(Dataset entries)
━━━━━━━━━━━━━━━━━━━━━━━━━━━━━━

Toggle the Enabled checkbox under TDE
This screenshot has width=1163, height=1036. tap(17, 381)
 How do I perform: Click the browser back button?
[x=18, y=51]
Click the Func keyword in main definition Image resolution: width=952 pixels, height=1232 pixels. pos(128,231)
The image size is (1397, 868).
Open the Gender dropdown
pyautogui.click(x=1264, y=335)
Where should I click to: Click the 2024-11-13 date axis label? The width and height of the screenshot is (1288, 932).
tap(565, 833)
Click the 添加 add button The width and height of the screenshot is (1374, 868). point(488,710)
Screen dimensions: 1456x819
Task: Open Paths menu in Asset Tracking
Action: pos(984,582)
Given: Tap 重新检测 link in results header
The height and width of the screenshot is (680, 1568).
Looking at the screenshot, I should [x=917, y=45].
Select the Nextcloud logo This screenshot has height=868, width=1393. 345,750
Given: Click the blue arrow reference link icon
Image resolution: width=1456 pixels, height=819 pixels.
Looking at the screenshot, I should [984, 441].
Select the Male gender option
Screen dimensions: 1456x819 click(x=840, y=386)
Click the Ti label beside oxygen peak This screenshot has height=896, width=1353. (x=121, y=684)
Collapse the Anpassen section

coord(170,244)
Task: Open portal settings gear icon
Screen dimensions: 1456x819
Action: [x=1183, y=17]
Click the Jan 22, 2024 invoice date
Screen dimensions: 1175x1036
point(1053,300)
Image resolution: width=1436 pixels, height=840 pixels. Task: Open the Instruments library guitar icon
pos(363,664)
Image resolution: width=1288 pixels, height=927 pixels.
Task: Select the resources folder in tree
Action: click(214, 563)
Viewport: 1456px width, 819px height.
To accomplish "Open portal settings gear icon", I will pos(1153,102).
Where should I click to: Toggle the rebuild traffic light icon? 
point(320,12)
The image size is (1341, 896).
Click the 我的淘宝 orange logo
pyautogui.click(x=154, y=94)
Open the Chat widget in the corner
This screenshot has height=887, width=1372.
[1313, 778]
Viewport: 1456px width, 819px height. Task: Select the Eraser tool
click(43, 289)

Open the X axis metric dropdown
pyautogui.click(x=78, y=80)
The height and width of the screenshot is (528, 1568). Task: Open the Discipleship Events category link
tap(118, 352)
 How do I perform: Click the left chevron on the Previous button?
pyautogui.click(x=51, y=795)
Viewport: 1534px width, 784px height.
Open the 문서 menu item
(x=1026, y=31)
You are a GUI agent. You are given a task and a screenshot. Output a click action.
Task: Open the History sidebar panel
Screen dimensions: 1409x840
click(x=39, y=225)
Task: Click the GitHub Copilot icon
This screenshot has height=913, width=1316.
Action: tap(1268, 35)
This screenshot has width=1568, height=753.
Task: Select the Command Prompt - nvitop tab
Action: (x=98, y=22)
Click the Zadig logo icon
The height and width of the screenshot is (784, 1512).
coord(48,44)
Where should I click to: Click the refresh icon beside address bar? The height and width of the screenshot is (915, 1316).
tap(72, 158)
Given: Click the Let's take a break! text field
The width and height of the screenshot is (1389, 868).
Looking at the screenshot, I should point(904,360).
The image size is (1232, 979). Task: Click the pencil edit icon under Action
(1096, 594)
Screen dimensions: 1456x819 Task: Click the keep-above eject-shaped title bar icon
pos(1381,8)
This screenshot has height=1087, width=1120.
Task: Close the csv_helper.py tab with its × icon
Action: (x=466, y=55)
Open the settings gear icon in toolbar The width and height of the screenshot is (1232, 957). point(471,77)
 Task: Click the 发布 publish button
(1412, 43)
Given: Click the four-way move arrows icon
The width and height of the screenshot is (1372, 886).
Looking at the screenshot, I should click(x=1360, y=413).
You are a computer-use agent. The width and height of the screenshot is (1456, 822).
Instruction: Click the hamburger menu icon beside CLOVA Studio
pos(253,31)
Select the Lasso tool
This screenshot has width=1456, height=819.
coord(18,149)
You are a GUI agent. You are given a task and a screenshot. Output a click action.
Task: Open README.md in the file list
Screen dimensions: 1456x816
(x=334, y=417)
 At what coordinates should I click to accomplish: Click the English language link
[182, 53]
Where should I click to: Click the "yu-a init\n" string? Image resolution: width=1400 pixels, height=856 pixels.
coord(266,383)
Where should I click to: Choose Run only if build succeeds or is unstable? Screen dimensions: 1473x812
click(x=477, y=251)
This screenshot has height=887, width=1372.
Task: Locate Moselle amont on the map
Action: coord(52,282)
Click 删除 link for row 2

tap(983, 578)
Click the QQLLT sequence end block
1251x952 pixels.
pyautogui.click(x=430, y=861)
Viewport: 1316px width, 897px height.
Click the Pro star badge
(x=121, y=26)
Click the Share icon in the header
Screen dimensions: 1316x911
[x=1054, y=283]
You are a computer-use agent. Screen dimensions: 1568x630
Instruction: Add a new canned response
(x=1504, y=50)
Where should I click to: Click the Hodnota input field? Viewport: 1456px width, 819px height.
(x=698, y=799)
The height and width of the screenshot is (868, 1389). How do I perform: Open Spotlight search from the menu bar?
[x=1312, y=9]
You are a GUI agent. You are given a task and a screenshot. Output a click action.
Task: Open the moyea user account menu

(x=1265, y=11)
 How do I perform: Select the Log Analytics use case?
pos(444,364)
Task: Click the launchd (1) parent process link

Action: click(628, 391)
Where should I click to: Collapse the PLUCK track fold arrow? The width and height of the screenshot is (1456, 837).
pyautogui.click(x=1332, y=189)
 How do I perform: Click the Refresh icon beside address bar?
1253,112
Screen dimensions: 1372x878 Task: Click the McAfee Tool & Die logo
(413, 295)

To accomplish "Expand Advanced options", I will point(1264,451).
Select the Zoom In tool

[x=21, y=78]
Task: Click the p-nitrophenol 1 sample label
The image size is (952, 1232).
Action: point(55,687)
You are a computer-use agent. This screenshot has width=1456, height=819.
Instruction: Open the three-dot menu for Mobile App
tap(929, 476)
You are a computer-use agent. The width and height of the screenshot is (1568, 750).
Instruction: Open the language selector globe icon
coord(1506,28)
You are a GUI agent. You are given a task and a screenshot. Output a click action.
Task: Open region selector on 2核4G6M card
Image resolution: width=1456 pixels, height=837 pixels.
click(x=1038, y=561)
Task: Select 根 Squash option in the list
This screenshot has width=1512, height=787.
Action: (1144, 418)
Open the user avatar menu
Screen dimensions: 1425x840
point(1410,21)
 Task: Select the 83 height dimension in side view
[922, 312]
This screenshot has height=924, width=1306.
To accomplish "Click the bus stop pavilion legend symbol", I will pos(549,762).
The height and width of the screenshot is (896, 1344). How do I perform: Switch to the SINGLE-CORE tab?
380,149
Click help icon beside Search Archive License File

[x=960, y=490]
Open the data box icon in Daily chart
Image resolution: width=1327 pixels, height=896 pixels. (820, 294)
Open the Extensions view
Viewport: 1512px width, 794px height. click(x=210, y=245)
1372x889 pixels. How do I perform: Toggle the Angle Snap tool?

━━━━━━━━━━━━━━━━━━━━━━━━━━━━━━

**Aim of the exercise**
Copy all of the data exactly.

**Result for this exercise**
Toggle the Enabled checkbox under TDE
This screenshot has width=1163, height=1036. tap(17, 381)
 How do I perform: Click the browser back button?
[x=18, y=51]
Click the Func keyword in main definition Image resolution: width=952 pixels, height=1232 pixels. pos(128,231)
The image size is (1397, 868).
Open the Gender dropdown
pyautogui.click(x=1264, y=335)
Where should I click to: Click the 2024-11-13 date axis label? The width and height of the screenshot is (1288, 932).
tap(565, 833)
Click the 添加 add button The width and height of the screenshot is (1374, 868). point(488,710)
Screen dimensions: 1456x819
Task: Open Paths menu in Asset Tracking
Action: pos(984,582)
Given: Tap 重新检测 link in results header
The height and width of the screenshot is (680, 1568).
Looking at the screenshot, I should [x=917, y=45].
Select the Nextcloud logo This screenshot has height=868, width=1393. 345,750
Given: Click the blue arrow reference link icon
Image resolution: width=1456 pixels, height=819 pixels.
Looking at the screenshot, I should [984, 441].
Select the Male gender option
Screen dimensions: 1456x819 click(x=840, y=386)
Click the Ti label beside oxygen peak This screenshot has height=896, width=1353. (x=121, y=684)
Collapse the Anpassen section

coord(170,244)
Task: Open portal settings gear icon
Screen dimensions: 1456x819
Action: [x=1183, y=17]
Click the Jan 22, 2024 invoice date
Screen dimensions: 1175x1036
point(1053,300)
Image resolution: width=1436 pixels, height=840 pixels. Task: Open the Instruments library guitar icon
pos(363,664)
Image resolution: width=1288 pixels, height=927 pixels.
Task: Select the resources folder in tree
Action: click(214, 563)
Viewport: 1456px width, 819px height.
To accomplish "Open portal settings gear icon", I will pos(1153,102).
Where should I click to: Toggle the rebuild traffic light icon? 
point(320,12)
The image size is (1341, 896).
Click the 我的淘宝 orange logo
pyautogui.click(x=154, y=94)
Open the Chat widget in the corner
This screenshot has height=887, width=1372.
[1313, 778]
Viewport: 1456px width, 819px height. Task: Select the Eraser tool
click(43, 289)

Open the X axis metric dropdown
pyautogui.click(x=78, y=80)
The height and width of the screenshot is (528, 1568). Task: Open the Discipleship Events category link
tap(118, 352)
 How do I perform: Click the left chevron on the Previous button?
pyautogui.click(x=51, y=795)
Viewport: 1534px width, 784px height.
Open the 문서 menu item
(x=1026, y=31)
You are a GUI agent. You are given a task and a screenshot. Output a click action.
Task: Open the History sidebar panel
Screen dimensions: 1409x840
click(x=39, y=225)
Task: Click the GitHub Copilot icon
This screenshot has height=913, width=1316.
Action: tap(1268, 35)
This screenshot has width=1568, height=753.
Task: Select the Command Prompt - nvitop tab
Action: (x=98, y=22)
Click the Zadig logo icon
The height and width of the screenshot is (784, 1512).
coord(48,44)
Where should I click to: Click the refresh icon beside address bar? The height and width of the screenshot is (915, 1316).
tap(72, 158)
Given: Click the Let's take a break! text field
The width and height of the screenshot is (1389, 868).
Looking at the screenshot, I should point(904,360).
The image size is (1232, 979). Task: Click the pencil edit icon under Action
(1096, 594)
Screen dimensions: 1456x819 Task: Click the keep-above eject-shaped title bar icon
pos(1381,8)
This screenshot has height=1087, width=1120.
Task: Close the csv_helper.py tab with its × icon
Action: (x=466, y=55)
Open the settings gear icon in toolbar The width and height of the screenshot is (1232, 957). point(471,77)
 Task: Click the 发布 publish button
(1412, 43)
Given: Click the four-way move arrows icon
The width and height of the screenshot is (1372, 886).
Looking at the screenshot, I should click(x=1360, y=413).
You are a computer-use agent. The width and height of the screenshot is (1456, 822).
Instruction: Click the hamburger menu icon beside CLOVA Studio
pos(253,31)
Select the Lasso tool
This screenshot has width=1456, height=819.
coord(18,149)
You are a GUI agent. You are given a task and a screenshot. Output a click action.
Task: Open README.md in the file list
Screen dimensions: 1456x816
(x=334, y=417)
 At what coordinates should I click to accomplish: Click the English language link
[182, 53]
Where should I click to: Click the "yu-a init\n" string? Image resolution: width=1400 pixels, height=856 pixels.
coord(266,383)
Where should I click to: Choose Run only if build succeeds or is unstable? Screen dimensions: 1473x812
click(x=477, y=251)
This screenshot has height=887, width=1372.
Task: Locate Moselle amont on the map
Action: coord(52,282)
Click 删除 link for row 2

tap(983, 578)
Click the QQLLT sequence end block
1251x952 pixels.
pyautogui.click(x=430, y=861)
Viewport: 1316px width, 897px height.
Click the Pro star badge
(x=121, y=26)
Click the Share icon in the header
Screen dimensions: 1316x911
[x=1054, y=283]
You are a computer-use agent. Screen dimensions: 1568x630
Instruction: Add a new canned response
(x=1504, y=50)
Where should I click to: Click the Hodnota input field? Viewport: 1456px width, 819px height.
(x=698, y=799)
The height and width of the screenshot is (868, 1389). How do I perform: Open Spotlight search from the menu bar?
[x=1312, y=9]
You are a GUI agent. You are given a task and a screenshot. Output a click action.
Task: Open the moyea user account menu

(x=1265, y=11)
 How do I perform: Select the Log Analytics use case?
pos(444,364)
Task: Click the launchd (1) parent process link

Action: click(628, 391)
Where should I click to: Collapse the PLUCK track fold arrow? The width and height of the screenshot is (1456, 837).
pyautogui.click(x=1332, y=189)
 How do I perform: Click the Refresh icon beside address bar?
1253,112
Screen dimensions: 1372x878 Task: Click the McAfee Tool & Die logo
(413, 295)

To accomplish "Expand Advanced options", I will point(1264,451).
Select the Zoom In tool

[x=21, y=78]
Task: Click the p-nitrophenol 1 sample label
The image size is (952, 1232).
Action: point(55,687)
You are a computer-use agent. This screenshot has width=1456, height=819.
Instruction: Open the three-dot menu for Mobile App
tap(929, 476)
You are a computer-use agent. The width and height of the screenshot is (1568, 750).
Instruction: Open the language selector globe icon
coord(1506,28)
You are a GUI agent. You are given a task and a screenshot. Output a click action.
Task: Open region selector on 2核4G6M card
Image resolution: width=1456 pixels, height=837 pixels.
click(x=1038, y=561)
Task: Select 根 Squash option in the list
This screenshot has width=1512, height=787.
Action: (1144, 418)
Open the user avatar menu
Screen dimensions: 1425x840
point(1410,21)
 Task: Select the 83 height dimension in side view
[922, 312]
This screenshot has height=924, width=1306.
To accomplish "Click the bus stop pavilion legend symbol", I will pos(549,762).
The height and width of the screenshot is (896, 1344). How do I perform: Switch to the SINGLE-CORE tab?
380,149
Click help icon beside Search Archive License File

[x=960, y=490]
Open the data box icon in Daily chart
Image resolution: width=1327 pixels, height=896 pixels. (820, 294)
Open the Extensions view
Viewport: 1512px width, 794px height. click(x=210, y=245)
1372x889 pixels. How do I perform: Toggle the Angle Snap tool?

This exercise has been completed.